== What you will do ==
Print the part of the fan fiction quiz post below from "Make yourself something" up to and including "Ready? Set? Play!", reproducing every word and mark without change.

== Excerpted text ==
<<<<
I’d say that our friendship is GOLDEN! ;-)
Make yourself something hot to drink, pull up your favorite story of hers, sit back, and enjoy. I promise; you won’t be disappointed.
(Our heartfelt thanks go to deemichelle for writing this lovely introduction.)
Want to give Hermione a run for her money in the know-it-all field? Simply play the quiz by commenting on this post with your answers at any time over the weekend. All comments with answers will be screened until the answer sheet is posted on Monday morning EST. On Monday, all quizzlings with the correct answers will receive a pretty banner to prove their quiz prowess. Ready? Set? Play!
Match the quotes to the story titles without picking the red herring titles:
A Hero’s Worth
An Unlikely Prince
Run to the Water
Beneath the Cedars
Fighting With Honey
A Mess in the Kitchen
From What I’ve Tasted of Desire
Know Me Not
The Witch’s Snare
The Tenant of Lyonesse Hall WIP
1. "I could curse that chairman for refusing your request; you would have gone to Lisbon if not for the challenge that Vienna posed for you."
"Didn't you read Minerva's letter? It was worth speaking at a lesser conference just to see the look on Lee Kong's face when he Floo'd me to ..."
"It's a fine conference, Hermione, but your research was far too specialized to be presented there."
"I presented it. Successfully, too. And you said it couldn't be done."
"Well." He crossed his arms. "It couldn't. You required much assistance to speak there."
"Don't start with me, you bastard," she said playfully.
"Out of retorts, Miss Granger? Must you resort to calling me childish names?" his voice intoned, eyes piercing but dancing with a familiar light. Hermione's eyes locked with his, the fireplace crackling behind him.
>>>>
Saved entries:
<<<<
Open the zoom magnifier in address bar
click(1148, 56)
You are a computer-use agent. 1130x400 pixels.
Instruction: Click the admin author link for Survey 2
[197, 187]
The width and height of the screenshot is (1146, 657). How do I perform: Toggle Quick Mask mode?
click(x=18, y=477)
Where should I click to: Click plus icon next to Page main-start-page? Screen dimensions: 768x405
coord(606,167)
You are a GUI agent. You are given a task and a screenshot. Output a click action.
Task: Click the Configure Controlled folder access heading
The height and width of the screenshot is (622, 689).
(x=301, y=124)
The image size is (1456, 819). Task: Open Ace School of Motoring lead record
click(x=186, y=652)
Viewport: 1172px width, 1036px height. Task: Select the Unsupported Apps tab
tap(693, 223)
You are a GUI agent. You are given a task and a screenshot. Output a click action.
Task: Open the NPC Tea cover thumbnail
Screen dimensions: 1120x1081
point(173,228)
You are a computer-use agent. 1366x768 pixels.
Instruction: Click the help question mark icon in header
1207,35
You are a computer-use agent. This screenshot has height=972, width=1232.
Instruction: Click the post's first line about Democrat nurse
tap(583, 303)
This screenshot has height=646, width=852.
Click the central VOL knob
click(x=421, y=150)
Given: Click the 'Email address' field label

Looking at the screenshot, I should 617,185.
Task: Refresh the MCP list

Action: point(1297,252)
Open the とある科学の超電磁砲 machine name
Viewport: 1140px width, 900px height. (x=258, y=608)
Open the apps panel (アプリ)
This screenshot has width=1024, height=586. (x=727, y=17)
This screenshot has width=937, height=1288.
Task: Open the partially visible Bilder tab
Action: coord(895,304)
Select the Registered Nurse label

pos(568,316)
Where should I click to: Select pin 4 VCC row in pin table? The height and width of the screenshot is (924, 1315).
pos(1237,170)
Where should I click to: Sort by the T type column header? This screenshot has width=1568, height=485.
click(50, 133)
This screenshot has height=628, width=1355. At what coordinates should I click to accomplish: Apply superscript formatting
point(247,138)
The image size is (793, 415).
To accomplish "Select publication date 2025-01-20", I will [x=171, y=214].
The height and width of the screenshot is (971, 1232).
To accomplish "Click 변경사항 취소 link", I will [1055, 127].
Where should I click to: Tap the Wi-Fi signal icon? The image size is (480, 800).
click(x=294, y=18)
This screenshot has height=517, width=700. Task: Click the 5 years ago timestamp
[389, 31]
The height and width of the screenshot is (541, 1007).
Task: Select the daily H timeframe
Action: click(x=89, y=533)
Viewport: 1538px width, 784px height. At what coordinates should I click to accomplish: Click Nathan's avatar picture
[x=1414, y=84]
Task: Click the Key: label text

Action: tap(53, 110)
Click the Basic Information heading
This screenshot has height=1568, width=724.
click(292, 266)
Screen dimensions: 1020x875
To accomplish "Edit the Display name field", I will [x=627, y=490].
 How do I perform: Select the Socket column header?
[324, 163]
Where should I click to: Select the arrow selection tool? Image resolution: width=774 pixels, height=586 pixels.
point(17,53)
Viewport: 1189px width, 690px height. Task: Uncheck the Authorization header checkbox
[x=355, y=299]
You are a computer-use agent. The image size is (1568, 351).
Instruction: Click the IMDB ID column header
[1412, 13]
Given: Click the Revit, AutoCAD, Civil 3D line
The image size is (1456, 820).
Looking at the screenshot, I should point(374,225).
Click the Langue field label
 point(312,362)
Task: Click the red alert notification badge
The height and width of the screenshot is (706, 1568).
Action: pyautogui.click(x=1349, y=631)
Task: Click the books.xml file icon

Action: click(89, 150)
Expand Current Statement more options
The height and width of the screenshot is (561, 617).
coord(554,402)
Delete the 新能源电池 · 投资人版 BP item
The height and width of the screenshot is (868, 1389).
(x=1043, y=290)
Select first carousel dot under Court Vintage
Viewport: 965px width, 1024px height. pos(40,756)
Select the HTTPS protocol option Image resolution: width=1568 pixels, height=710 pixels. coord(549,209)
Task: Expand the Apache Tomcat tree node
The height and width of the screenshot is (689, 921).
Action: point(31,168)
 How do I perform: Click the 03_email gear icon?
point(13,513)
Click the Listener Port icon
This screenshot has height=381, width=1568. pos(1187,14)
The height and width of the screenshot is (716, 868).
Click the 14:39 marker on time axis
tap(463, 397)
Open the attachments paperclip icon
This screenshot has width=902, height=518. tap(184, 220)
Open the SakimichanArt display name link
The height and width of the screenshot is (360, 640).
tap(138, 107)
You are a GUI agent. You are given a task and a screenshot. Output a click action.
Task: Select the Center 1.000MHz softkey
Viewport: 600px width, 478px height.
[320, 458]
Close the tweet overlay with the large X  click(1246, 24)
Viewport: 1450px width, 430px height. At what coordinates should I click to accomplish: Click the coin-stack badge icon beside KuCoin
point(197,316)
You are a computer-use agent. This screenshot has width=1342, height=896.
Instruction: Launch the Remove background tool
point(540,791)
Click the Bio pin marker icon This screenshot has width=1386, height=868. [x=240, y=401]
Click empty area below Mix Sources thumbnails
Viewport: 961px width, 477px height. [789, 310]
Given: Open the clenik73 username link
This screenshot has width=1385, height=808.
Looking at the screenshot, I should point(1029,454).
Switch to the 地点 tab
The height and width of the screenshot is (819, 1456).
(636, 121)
>>>>
== The solution ==
Make yourself something hot to drink, pull up your favorite story of hers, sit back, and enjoy. I promise; you won’t be disappointed.
(Our heartfelt thanks go to deemichelle for writing this lovely introduction.)
Want to give Hermione a run for her money in the know-it-all field? Simply play the quiz by commenting on this post with your answers at any time over the weekend. All comments with answers will be screened until the answer sheet is posted on Monday morning EST. On Monday, all quizzlings with the correct answers will receive a pretty banner to prove their quiz prowess. Ready? Set? Play!